The Berlin Wall tore the city apart, and became the symbol of divided Germany and of the Cold War, until it fell in 1989. The Berlin Wall Memorial tells the story of the wall and how it affected the people of Berlin, and stands tribute to those who died trying to cross the wall and escape.
The Berlin Wall was constructed hastily, almost overnight, in 1961, dividing families and neighbors, and effectively imprisoning the residents of East Berlin for the next 27 years. The first version of the wall was mostly made up of a wire fence, barbed wire and armed patrols. Over the years, the wall became bigger and more sophisticated, as the escape attempts grew. The image of the wall that is remembered today is the fourth version of the Berlin Wall, made up of a stretch of tall concrete blocks, with the infamous Death Strip running alongside: a ‘clean’ stretch of land formed by razing houses, giving the guards a clear aim to shoot at anyone attempting to break through.

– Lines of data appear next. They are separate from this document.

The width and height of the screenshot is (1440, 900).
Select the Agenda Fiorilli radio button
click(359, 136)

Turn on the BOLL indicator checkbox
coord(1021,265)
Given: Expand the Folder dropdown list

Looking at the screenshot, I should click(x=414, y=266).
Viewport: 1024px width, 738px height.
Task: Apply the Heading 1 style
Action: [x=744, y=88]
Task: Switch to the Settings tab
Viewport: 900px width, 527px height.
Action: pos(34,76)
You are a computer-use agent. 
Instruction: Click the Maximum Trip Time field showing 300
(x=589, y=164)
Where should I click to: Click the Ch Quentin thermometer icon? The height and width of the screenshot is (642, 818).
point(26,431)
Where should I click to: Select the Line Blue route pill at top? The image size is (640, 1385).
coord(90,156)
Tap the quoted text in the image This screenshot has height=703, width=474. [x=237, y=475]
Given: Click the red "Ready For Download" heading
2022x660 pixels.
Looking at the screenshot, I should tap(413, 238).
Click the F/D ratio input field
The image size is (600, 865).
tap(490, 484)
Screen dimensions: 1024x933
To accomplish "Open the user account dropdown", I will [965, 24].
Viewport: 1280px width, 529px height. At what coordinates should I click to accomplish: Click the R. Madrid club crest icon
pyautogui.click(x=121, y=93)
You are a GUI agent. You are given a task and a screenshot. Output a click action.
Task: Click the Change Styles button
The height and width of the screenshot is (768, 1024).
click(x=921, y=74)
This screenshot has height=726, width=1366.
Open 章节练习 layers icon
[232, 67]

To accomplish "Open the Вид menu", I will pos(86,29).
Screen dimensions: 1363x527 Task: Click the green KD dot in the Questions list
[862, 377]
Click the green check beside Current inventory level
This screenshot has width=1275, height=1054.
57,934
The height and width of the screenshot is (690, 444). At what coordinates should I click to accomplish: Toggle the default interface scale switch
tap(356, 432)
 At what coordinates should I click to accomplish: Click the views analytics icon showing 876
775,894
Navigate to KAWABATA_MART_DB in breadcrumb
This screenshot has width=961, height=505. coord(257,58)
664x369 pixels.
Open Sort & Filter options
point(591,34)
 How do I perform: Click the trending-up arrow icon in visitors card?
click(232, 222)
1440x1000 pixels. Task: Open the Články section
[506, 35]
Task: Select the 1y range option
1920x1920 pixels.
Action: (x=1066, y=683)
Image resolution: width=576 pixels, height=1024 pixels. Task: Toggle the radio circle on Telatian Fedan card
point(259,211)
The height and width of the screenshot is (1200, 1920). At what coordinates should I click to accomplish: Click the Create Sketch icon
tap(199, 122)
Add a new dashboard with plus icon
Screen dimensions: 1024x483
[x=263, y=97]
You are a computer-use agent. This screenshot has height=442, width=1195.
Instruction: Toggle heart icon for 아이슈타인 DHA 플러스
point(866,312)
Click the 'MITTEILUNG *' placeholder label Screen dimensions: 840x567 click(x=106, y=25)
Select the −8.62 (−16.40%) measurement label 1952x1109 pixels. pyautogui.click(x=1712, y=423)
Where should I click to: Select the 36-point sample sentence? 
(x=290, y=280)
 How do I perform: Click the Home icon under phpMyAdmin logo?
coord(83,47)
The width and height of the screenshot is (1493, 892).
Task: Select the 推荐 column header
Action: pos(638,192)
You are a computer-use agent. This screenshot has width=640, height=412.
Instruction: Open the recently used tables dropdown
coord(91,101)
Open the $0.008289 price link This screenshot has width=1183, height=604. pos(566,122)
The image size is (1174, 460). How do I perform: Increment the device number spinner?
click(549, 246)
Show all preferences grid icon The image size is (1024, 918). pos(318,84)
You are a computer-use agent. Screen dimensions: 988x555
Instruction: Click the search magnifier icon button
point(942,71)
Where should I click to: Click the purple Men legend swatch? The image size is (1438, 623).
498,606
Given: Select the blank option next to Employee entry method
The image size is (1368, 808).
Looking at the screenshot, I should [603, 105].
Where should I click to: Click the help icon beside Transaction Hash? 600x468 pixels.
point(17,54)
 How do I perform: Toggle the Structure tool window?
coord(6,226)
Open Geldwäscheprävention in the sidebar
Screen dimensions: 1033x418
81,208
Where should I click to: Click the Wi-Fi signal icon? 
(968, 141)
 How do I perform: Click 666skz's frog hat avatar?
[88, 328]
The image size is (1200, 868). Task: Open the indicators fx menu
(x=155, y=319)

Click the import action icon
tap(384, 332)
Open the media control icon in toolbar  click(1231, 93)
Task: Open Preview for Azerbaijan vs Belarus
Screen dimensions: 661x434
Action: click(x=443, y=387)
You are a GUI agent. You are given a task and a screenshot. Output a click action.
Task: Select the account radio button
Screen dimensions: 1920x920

The Berlin Wall Memorial contains sections of the original wall, and puts the whole story of the wall into perspective, showing visitors how it affected day-to-day life in Berlin. The memorial runs down the whole of Bernauer Strasse, giving more of an idea of how it encroached on the city and divided friends, families and neighbors. You can even stand in one of the houses on the street and see how one morning in August 1961 they woke up to find a wall standing between them and their neighbors. The number of people who died trying to cross the wall is estimated to be around 138: they died trying to jump over the wall, run past the guards, swim down the Spree, or even drive through the weaker parts of the wall.
At the western end of the street, there is a visitors center with lots of information on the wall and its consequences, including a film and a bookstore. Further along, the documentation center completes the picture with more factual information and an observation tower, and just opposite is the monument erected by the united German government in the mid-1990s, before the whole Berlin Wall Memorial that we see today was built. The large memorial is still being built, but will cover a large tract of land near Bernauer Street.
The Chapel of Reconciliation stands on the site of a former church, which was razed down by the East German authorities to widen the Death Strip. It has been rebuilt, and as well as hosting the local Reconciliation Parish, it is also a memorial for those who died crossing the wall, and services take place regularly.
Finally, an interesting exhibition has recently been added to the nearby Nordbahnhof S-Bahn train station. During the time of the wall, the trains were allowed to continue running through East Berlin, but wouldn’t stop at three stations, which became known as the ‘Ghost Stations’. Armed guards at the stations would prevent anyone from entering or leaving. Today’s exhibition presents photographs and tells stories of these ghost stations, which came back to life after the fall of the wall in 1989.
Visiting the Berlin Wall Memorial
The memorial grounds are open all year round. Entrance to the memorial is free, and guided tours are available in English on Sunday at 3pm.